Only just read this but wanted to say I was nodding fervently when reading the Caitlin Moran quote, about overeating being an alternative to more obviously dangerous addictions. I am generally very sensible, I have never even tried smoking let alone recreational drugs, I have a little alcohol only a few times a year. Eating is my vice. I comfort eat.

I don't have BED or COE though, I have numerous mental health issues and a history of abuse but the addiction I had in the past was self harming (I was hospitalised in my teens because of it, and my arms are covered in scars).

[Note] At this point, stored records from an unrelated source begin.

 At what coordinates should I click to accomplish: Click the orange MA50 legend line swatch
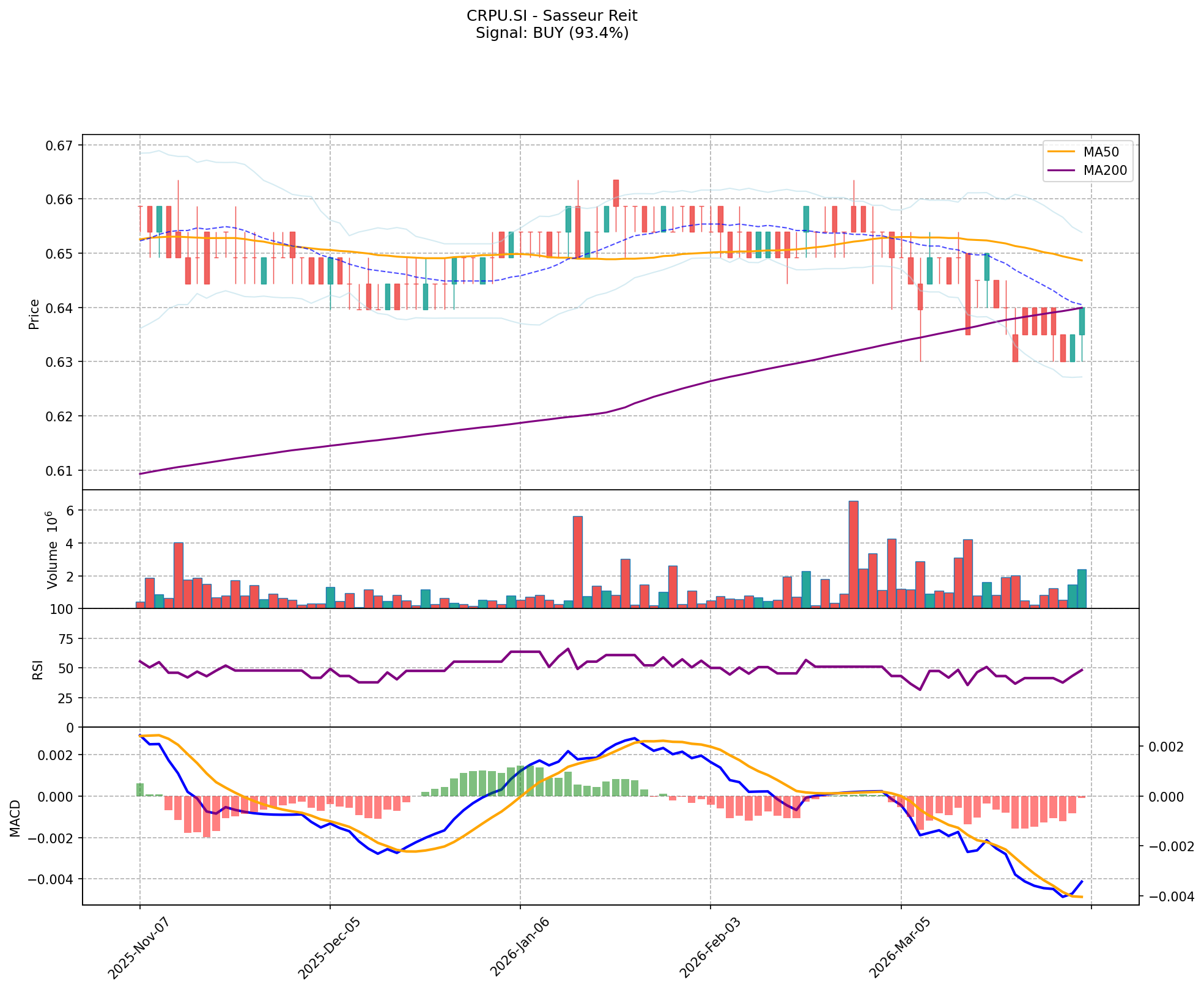[1062, 152]
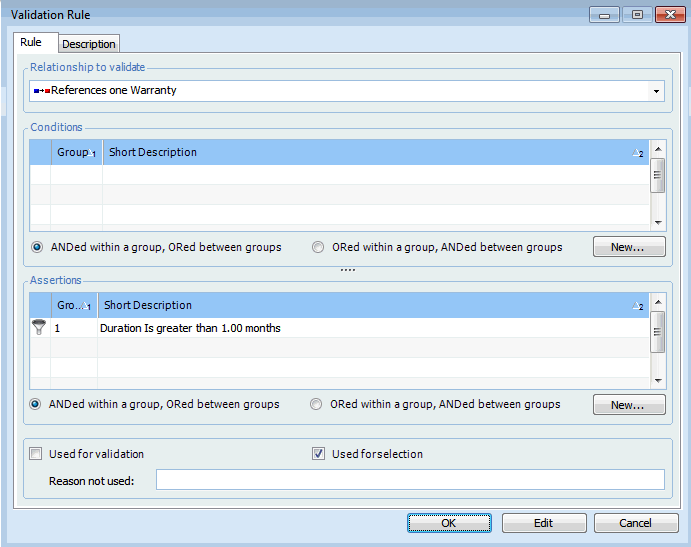
Task: Switch to the Description tab
Action: [89, 44]
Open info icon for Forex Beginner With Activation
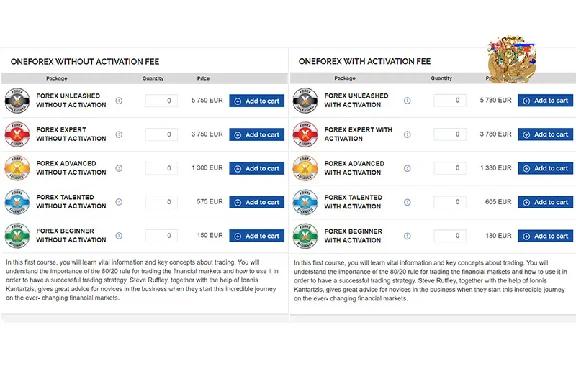The height and width of the screenshot is (368, 576). (x=407, y=236)
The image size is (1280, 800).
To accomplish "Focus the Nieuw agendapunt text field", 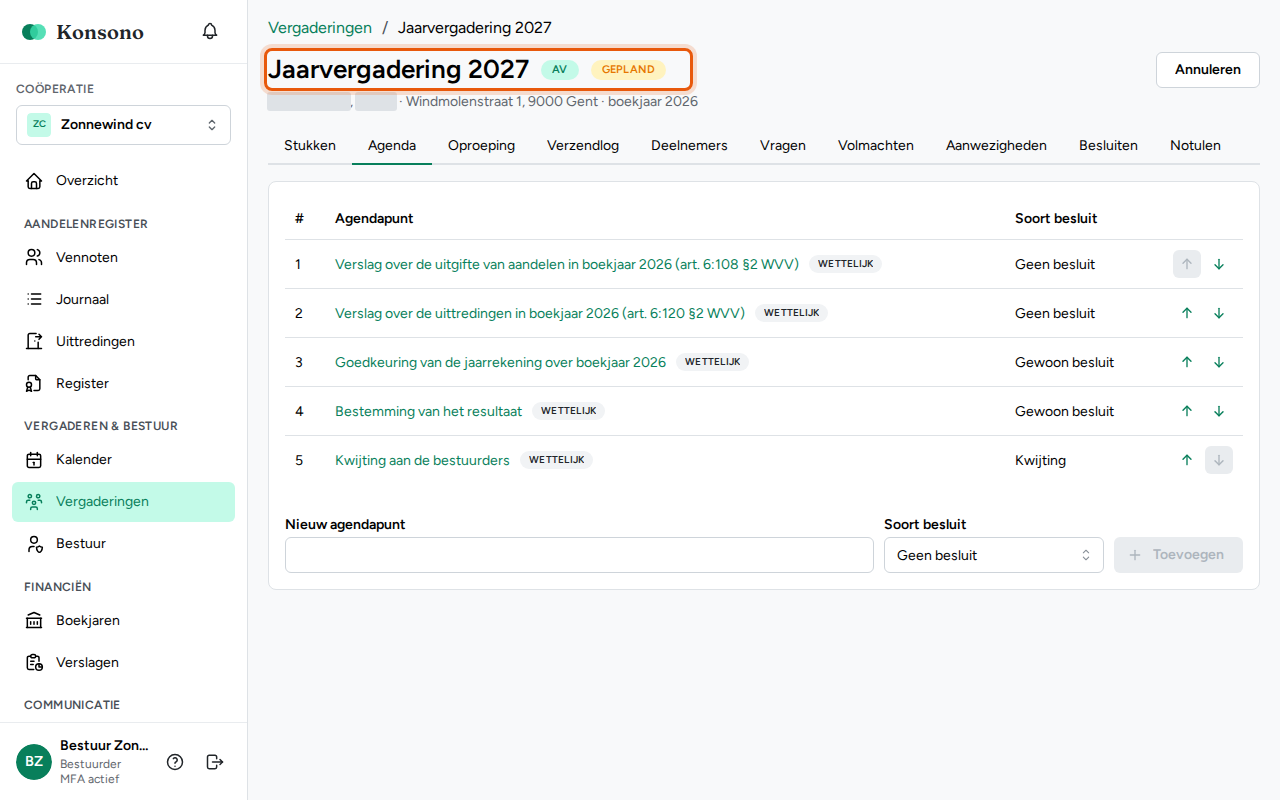I will [x=579, y=555].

For me the eating badly is due to low self worth - I wouldn't bother to make good choices and nourish myself because what was the point? I'd still hate myself anyway. I'm only now learning to enjoy looking after myself, at the age of 27, and my food choices are starting to reflect that. The Eat Better threads are really helpful, I am finally able to treat myself with compassion and talk openly about my eating. Sleepwhenidie is fab :o

I think it's just luck that my MH issues didn't manifest themselves in a serious eating disorder (although bad luck that my scars will be there forever). I guess whatever made me cut myself, in someone else would make them get hooked on drugs or alcohol, or in someone else would trigger risky behaviour and gambling, or in someone else would make them binge on thousands of calories at a time.